Task details
If a line in the following entries holds the string "agent", include it in the tally. State the total and nothing further.

+===+

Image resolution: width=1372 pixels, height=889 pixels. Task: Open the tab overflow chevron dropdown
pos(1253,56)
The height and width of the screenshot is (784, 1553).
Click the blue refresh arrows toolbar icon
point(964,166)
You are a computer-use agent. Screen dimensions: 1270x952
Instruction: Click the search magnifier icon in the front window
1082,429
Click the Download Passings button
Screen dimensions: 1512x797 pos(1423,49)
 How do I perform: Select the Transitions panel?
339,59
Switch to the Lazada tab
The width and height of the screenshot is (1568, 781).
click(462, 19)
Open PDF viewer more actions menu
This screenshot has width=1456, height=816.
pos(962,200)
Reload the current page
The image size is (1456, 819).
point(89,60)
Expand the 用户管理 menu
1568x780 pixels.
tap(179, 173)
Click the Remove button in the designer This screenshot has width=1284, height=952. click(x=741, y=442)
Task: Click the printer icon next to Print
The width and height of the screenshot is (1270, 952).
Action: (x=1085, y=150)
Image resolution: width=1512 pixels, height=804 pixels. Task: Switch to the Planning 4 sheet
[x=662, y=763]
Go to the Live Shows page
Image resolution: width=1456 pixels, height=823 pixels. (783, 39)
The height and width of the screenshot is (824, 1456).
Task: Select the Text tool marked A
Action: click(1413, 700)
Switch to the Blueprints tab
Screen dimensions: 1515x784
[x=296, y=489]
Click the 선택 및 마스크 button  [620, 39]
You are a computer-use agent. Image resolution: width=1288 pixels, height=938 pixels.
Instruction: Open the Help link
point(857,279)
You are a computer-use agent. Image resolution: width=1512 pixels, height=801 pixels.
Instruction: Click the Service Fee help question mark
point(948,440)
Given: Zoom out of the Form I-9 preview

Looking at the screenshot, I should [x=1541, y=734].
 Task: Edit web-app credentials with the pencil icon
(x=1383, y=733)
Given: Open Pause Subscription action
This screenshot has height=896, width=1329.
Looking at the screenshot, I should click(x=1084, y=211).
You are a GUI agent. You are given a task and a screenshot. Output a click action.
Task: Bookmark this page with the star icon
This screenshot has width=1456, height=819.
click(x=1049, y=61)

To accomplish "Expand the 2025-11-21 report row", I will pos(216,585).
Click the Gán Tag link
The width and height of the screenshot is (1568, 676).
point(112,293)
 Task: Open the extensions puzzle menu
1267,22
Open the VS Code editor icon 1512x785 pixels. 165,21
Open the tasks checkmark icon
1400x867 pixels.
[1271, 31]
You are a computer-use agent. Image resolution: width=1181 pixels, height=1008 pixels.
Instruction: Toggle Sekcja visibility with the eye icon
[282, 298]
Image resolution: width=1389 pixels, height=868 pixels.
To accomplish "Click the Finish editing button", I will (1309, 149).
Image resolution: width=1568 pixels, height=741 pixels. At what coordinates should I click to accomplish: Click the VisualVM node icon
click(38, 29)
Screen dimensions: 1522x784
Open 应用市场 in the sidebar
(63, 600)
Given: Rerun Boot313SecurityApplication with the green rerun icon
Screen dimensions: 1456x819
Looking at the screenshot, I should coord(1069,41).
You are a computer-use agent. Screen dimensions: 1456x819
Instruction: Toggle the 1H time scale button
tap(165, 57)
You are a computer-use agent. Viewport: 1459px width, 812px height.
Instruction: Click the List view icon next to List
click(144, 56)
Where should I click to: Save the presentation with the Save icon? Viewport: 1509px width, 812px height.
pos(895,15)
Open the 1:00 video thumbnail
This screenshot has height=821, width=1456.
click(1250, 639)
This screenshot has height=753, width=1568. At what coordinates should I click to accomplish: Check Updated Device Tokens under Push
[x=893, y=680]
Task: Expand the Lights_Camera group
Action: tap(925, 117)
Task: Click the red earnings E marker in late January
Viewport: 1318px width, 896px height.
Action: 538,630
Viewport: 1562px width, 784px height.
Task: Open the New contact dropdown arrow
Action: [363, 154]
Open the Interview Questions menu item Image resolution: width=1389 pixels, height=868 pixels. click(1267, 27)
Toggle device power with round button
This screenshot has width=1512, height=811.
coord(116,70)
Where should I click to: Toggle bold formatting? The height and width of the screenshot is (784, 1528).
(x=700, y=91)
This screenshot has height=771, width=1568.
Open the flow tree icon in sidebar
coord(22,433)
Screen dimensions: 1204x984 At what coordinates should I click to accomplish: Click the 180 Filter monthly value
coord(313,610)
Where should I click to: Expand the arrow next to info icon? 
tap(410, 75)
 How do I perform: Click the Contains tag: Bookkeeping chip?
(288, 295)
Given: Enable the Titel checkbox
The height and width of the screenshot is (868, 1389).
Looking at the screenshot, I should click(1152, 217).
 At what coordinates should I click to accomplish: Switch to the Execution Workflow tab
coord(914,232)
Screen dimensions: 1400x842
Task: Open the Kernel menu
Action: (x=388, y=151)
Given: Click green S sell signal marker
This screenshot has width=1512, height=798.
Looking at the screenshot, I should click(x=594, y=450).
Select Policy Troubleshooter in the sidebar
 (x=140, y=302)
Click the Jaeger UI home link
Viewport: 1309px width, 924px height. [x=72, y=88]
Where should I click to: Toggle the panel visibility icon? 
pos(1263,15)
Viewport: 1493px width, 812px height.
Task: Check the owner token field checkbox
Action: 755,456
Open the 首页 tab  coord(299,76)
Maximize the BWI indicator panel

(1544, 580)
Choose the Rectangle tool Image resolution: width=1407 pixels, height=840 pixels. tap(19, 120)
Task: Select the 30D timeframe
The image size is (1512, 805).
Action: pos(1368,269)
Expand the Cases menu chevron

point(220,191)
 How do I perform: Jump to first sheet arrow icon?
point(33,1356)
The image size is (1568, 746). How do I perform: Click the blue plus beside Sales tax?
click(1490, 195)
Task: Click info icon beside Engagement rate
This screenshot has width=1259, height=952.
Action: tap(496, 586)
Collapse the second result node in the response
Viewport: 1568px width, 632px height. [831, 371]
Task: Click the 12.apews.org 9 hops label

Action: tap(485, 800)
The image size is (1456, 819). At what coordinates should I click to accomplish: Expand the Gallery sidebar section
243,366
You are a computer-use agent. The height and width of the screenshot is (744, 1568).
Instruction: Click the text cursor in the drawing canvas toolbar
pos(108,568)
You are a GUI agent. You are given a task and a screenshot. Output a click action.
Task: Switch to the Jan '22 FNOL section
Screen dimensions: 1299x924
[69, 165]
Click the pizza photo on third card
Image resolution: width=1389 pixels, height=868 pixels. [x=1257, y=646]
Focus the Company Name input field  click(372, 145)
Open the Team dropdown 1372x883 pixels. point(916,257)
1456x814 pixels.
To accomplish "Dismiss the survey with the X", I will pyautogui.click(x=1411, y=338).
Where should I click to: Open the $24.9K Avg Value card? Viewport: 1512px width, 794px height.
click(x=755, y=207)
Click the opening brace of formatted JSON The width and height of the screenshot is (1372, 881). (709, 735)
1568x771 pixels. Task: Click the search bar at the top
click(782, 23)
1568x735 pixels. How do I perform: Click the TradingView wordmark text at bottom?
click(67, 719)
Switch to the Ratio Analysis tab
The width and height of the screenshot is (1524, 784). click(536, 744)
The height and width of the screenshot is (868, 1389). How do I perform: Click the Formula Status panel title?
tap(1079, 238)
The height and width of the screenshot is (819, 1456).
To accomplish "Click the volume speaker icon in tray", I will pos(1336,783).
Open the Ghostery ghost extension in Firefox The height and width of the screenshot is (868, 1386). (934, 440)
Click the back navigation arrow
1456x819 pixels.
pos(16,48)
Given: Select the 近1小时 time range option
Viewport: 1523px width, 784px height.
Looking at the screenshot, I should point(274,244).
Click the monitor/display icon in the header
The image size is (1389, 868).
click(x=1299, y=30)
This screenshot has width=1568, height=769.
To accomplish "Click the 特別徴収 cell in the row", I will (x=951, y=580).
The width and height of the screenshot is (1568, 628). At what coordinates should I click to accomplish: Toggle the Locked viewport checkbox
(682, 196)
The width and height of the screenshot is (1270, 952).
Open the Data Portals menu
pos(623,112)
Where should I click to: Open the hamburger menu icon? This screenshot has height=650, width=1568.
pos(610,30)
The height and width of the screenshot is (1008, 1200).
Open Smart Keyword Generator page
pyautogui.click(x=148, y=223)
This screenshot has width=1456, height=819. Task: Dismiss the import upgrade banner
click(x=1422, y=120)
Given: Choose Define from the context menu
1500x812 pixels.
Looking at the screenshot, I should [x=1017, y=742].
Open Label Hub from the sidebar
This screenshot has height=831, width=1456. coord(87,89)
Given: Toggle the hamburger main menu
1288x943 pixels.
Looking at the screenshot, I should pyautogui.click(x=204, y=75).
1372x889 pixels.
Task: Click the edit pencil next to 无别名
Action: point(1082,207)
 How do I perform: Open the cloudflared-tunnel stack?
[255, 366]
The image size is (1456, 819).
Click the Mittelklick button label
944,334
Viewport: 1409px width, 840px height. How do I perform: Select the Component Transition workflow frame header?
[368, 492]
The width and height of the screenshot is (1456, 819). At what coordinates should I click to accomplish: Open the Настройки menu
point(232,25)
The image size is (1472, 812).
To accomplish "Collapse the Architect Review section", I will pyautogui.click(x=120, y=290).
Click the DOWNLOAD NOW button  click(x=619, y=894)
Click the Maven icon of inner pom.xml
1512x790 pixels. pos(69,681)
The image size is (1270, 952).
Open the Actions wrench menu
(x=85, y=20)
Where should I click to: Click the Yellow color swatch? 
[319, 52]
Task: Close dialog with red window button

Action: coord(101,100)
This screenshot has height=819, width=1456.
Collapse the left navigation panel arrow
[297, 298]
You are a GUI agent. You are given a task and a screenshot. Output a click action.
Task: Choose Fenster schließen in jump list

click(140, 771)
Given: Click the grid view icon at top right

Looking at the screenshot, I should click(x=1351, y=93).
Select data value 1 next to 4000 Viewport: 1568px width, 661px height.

+===+

Solution below
10